TO DO: Output only the lines below that start at the line containing "Where should I click to: Select" and end at the line containing "The image size is (1056, 398).", with both ends kept.

Stored records
┌──
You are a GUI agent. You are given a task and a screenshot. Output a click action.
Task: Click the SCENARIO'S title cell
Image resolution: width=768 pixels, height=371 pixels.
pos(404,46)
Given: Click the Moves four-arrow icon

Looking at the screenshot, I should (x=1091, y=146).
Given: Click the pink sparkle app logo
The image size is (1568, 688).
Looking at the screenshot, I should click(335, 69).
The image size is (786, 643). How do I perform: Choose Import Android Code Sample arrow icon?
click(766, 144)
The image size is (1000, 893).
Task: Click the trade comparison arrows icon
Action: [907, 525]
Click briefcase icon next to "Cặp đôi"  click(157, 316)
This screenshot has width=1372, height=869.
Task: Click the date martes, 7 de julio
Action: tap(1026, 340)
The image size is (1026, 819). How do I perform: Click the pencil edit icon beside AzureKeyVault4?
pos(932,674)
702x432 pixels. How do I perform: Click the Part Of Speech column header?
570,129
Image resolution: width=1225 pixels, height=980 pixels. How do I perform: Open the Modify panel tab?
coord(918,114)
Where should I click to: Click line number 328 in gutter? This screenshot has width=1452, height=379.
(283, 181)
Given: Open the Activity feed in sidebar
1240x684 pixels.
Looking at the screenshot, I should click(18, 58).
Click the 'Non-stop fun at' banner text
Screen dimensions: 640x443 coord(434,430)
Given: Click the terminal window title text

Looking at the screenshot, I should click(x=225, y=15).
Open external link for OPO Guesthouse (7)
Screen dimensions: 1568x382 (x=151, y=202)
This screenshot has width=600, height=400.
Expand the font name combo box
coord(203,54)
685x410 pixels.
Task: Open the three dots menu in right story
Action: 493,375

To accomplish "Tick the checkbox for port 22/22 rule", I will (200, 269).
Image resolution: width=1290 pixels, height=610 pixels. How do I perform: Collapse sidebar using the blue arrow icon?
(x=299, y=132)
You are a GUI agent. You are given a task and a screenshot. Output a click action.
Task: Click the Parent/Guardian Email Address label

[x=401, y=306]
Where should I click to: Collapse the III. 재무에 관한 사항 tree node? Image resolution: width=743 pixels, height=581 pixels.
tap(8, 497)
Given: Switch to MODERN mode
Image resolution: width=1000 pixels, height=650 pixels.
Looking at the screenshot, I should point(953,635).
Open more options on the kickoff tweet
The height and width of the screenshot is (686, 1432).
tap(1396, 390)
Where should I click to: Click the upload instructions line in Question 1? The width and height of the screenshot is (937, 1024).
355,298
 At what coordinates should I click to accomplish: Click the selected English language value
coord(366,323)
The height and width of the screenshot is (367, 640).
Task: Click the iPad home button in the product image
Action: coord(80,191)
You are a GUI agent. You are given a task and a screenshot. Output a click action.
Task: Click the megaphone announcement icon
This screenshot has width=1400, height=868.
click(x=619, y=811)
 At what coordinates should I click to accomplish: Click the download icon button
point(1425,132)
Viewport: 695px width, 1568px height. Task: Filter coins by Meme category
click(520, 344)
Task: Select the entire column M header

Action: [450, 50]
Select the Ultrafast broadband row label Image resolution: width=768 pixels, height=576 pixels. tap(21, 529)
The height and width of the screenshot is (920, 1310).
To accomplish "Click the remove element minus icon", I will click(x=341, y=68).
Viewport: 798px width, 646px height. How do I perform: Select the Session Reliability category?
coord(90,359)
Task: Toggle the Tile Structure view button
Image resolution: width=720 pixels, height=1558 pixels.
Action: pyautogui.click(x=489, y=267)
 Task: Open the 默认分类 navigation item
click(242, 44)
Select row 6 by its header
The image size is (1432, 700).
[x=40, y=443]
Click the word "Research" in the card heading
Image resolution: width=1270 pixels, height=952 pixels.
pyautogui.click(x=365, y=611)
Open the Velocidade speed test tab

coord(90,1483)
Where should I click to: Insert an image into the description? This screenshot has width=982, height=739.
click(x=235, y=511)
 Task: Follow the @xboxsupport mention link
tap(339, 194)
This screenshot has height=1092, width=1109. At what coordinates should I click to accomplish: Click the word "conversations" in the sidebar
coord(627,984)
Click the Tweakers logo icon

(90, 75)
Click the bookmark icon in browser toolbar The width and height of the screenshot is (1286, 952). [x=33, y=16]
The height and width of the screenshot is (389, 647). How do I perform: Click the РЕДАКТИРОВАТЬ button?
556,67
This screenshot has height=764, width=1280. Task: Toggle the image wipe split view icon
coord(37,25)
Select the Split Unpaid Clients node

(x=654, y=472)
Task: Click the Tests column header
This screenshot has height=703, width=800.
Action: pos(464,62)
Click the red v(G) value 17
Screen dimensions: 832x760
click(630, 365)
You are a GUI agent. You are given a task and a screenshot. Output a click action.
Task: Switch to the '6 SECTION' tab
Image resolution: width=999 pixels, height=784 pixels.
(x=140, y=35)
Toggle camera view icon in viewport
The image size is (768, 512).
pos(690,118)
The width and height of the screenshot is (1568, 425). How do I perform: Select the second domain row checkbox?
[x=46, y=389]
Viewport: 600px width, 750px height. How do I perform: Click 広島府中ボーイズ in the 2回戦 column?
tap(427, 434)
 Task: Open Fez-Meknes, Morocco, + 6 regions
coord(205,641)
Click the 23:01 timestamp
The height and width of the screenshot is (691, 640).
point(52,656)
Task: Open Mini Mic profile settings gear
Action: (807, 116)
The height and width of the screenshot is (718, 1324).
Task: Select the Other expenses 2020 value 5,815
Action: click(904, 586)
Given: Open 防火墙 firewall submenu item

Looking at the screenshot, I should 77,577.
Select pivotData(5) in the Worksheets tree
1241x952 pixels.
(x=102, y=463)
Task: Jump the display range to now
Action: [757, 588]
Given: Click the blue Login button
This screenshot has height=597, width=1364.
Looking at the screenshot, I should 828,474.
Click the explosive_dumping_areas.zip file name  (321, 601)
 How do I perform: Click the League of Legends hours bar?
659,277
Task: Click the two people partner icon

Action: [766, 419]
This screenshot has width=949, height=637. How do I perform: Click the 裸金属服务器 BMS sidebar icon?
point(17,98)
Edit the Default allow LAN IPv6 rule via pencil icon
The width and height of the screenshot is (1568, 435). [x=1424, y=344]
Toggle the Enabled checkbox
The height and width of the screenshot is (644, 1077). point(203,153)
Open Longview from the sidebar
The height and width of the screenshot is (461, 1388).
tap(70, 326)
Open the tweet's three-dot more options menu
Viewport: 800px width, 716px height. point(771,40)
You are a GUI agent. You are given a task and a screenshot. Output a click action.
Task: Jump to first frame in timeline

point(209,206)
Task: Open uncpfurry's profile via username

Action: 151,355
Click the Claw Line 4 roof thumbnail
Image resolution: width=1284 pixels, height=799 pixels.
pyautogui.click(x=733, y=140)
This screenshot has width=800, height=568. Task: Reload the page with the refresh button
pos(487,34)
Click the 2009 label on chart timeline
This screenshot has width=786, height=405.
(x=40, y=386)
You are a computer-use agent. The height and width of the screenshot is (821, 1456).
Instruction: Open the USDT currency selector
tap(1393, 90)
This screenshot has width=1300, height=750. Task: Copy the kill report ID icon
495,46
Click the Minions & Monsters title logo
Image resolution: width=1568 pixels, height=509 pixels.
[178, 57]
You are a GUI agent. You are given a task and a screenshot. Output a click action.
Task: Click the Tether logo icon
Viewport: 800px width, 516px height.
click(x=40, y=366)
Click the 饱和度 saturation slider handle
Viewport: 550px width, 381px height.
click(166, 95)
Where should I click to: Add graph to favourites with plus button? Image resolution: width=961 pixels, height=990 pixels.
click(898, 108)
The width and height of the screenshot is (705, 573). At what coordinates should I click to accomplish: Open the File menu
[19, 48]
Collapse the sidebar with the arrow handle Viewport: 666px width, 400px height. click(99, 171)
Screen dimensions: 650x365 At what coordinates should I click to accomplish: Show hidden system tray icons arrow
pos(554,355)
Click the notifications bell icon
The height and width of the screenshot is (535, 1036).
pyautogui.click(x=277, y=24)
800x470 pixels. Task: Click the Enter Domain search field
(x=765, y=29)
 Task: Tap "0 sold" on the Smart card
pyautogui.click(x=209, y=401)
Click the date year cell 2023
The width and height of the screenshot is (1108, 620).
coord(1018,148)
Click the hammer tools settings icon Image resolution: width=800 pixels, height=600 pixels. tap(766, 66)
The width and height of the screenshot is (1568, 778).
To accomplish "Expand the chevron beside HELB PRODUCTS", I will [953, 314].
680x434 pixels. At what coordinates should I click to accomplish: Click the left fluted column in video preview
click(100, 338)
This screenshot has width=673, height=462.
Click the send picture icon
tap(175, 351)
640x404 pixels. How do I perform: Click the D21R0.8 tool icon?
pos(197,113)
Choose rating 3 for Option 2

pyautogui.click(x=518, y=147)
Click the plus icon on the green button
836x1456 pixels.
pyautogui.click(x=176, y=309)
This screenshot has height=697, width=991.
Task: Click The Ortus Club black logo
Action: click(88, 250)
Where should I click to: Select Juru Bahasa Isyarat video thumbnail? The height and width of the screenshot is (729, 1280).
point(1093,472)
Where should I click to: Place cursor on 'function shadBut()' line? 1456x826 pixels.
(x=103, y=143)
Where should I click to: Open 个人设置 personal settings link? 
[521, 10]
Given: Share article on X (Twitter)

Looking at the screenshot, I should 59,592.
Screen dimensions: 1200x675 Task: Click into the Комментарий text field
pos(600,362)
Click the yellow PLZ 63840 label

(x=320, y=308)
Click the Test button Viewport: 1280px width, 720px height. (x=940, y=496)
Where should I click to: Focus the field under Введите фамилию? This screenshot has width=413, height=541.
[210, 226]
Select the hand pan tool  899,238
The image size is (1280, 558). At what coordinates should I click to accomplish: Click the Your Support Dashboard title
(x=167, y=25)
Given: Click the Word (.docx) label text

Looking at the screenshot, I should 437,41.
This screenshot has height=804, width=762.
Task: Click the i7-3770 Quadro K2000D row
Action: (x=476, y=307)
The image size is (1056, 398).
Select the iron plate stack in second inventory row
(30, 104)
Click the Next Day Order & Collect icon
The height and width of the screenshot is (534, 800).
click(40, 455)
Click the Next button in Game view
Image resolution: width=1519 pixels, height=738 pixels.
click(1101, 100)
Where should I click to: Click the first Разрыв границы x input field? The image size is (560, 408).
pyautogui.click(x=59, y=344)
└──
WRITTEN RESPONSE:
Where should I click to: Select Juru Bahasa Isyarat video thumbnail? The height and width of the screenshot is (729, 1280).
point(1093,472)
Where should I click to: Place cursor on 'function shadBut()' line? 1456x826 pixels.
(x=103, y=143)
Where should I click to: Open 个人设置 personal settings link? 
[521, 10]
Given: Share article on X (Twitter)

Looking at the screenshot, I should 59,592.
Screen dimensions: 1200x675 Task: Click into the Комментарий text field
pos(600,362)
Click the yellow PLZ 63840 label

(x=320, y=308)
Click the Test button Viewport: 1280px width, 720px height. (x=940, y=496)
Where should I click to: Focus the field under Введите фамилию? This screenshot has width=413, height=541.
[210, 226]
Select the hand pan tool  899,238
The image size is (1280, 558). At what coordinates should I click to accomplish: Click the Your Support Dashboard title
(x=167, y=25)
Given: Click the Word (.docx) label text

Looking at the screenshot, I should 437,41.
This screenshot has height=804, width=762.
Task: Click the i7-3770 Quadro K2000D row
Action: (x=476, y=307)
The image size is (1056, 398).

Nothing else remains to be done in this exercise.